No. 30 – Auburn Tigers
- Position: Running back
- Class: Redshirt Sophomore

Personal information
- Born: Dallas, Texas, U.S.
- Listed height: 6 ft 0 in (1.83 m)
- Listed weight: 210 lb (95 kg)

Career information
- High school: Franklin (Franklin, Texas)
- College: Baylor (2023–2025); Auburn (2026–present);
- Stats at ESPN

= Bryson Washington =

American football player

Bryson Washington is an American college football running back for the Auburn Tigers. He previously played for the Baylor Bears.

==Early life==
Washington was born in Dallas, Texas and moved to Franklin, Texas when he was in middle school. Washington attended Franklin High School where as a senior, he rushed for over 2,000 yards and 30 touchdowns as he finished as a semifinalist for the Mr. Texas Football award.

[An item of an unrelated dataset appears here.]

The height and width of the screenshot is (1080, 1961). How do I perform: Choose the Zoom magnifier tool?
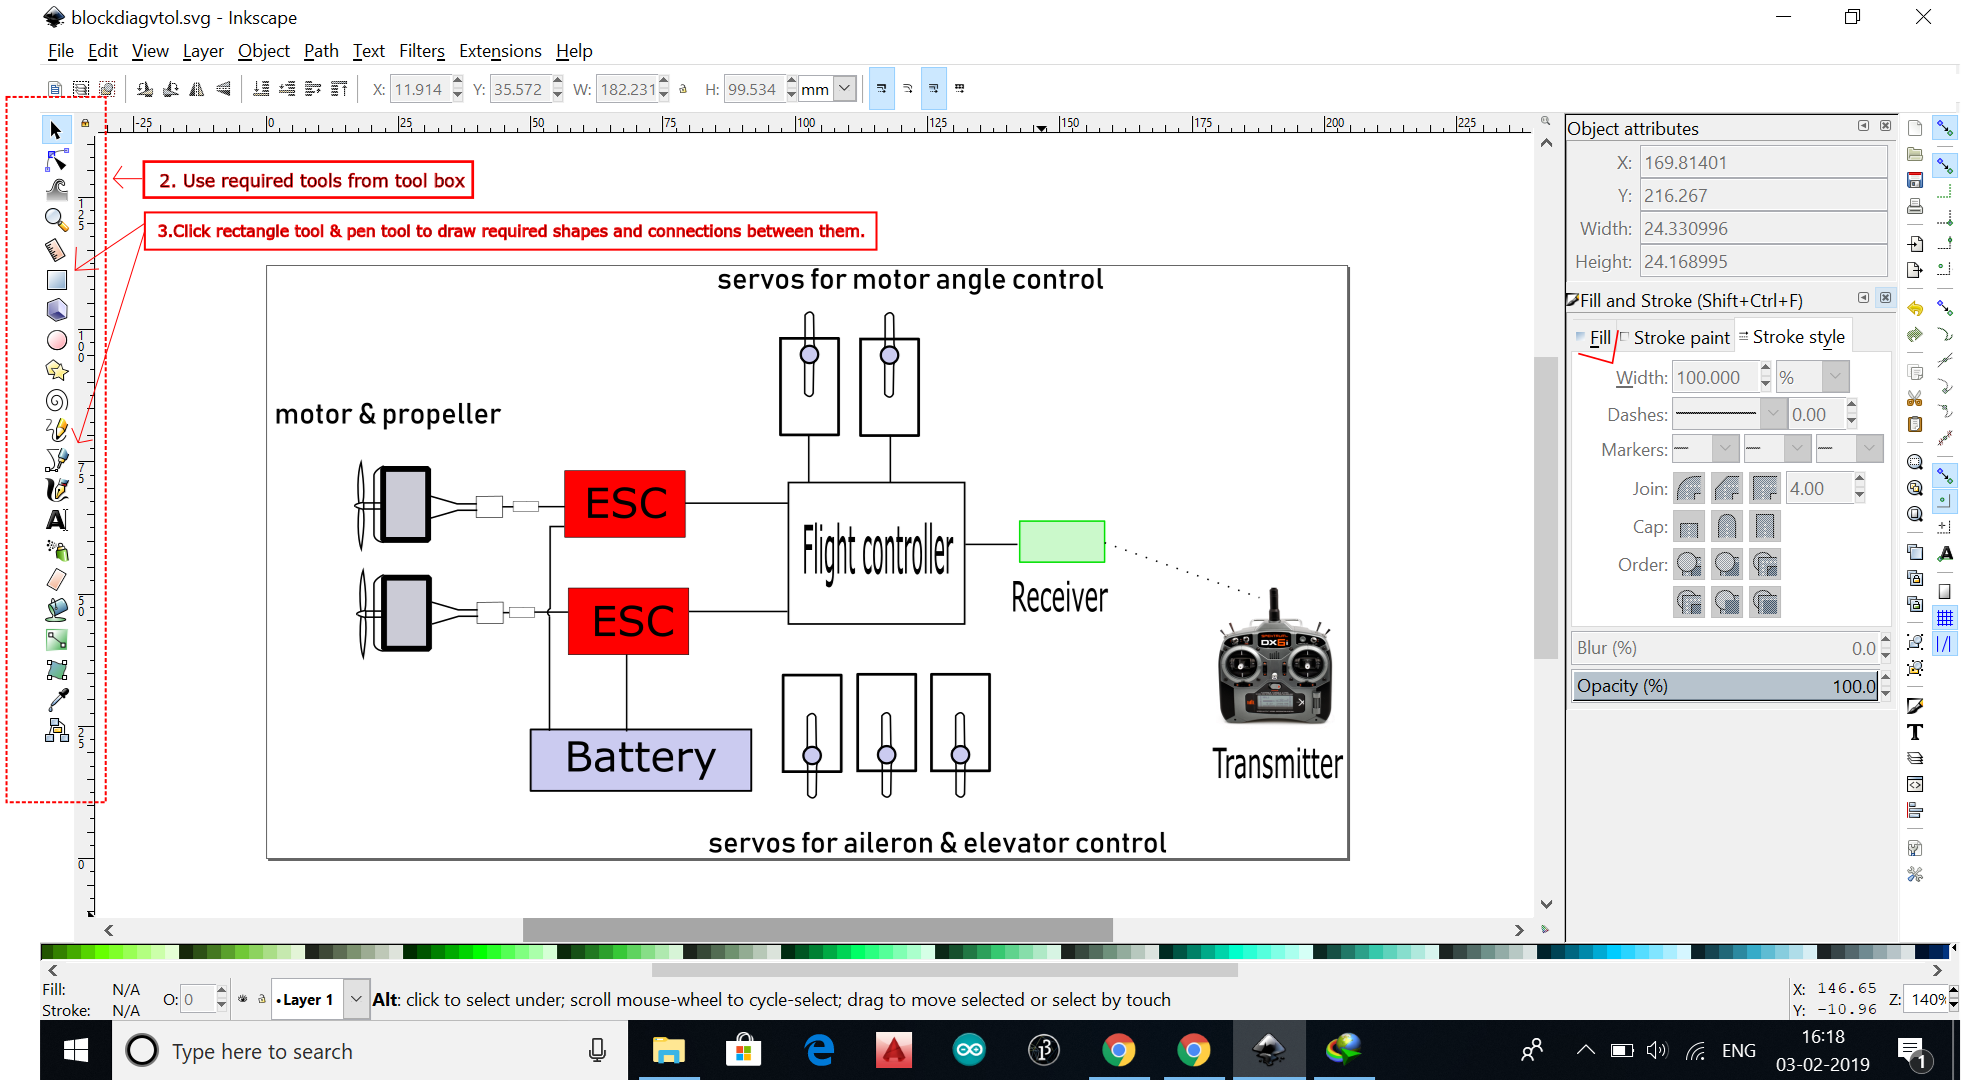(57, 219)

Coming out of high school, Washington was rated as a three-star recruit and held offers from schools such as Arkansas, Baylor, Boston College, Houston, Indiana, Iowa State, TCU, Texas Tech, and SMU. In December 2022, he committed to play college football for the SMU Mustangs. However a week later, Washington flipped his commitment to play for the Baylor Bears.

==College career==
As a freshman at Baylor in 2023, Washington ran ten times for 45 yards and made a catch for a yard. In week 8 of the 2024 season, he notched 116 yards and two touchdowns in a win over Texas Tech, earning Big 12 Conference Newcomer of the Week honors. In week 10, Washington ran for 196 yards and four touchdowns on 26 carries in a win over TCU. For his performance, he was named the Earl Campbell Tyler Rose player of the week. In week 12, Washington rushed for 123 yards and three touchdowns, adding a receiving touchdown, in a win over West Virginia.

On January 4, 2026, Washington announced that he would enter the transfer portal.